• **DIRECTION**:
Render the material from the line containing "Click the Undo arrow icon" through the line containing "pos(164,51)", both included, as a Markdown table with the columns Row and Content. Leave out any blank lines.

── ITEMS

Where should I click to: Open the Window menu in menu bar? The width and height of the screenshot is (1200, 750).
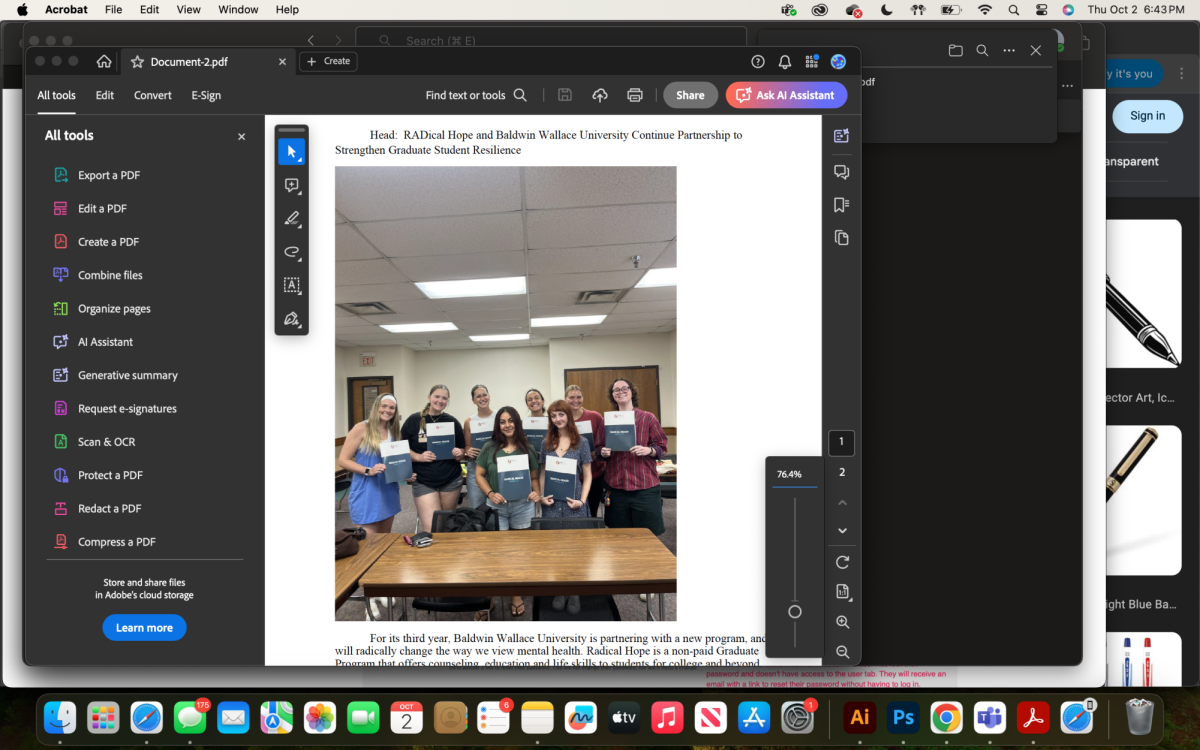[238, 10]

────
── ITEMS

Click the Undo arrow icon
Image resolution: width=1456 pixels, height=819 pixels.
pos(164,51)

────

• **ANSWER TO THIS PROBLEM**:
| Row | Content |
|---|---|
| 1 | Click the Undo arrow icon |
| 2 | Image resolution: width=1456 pixels, height=819 pixels. |
| 3 | pos(164,51) |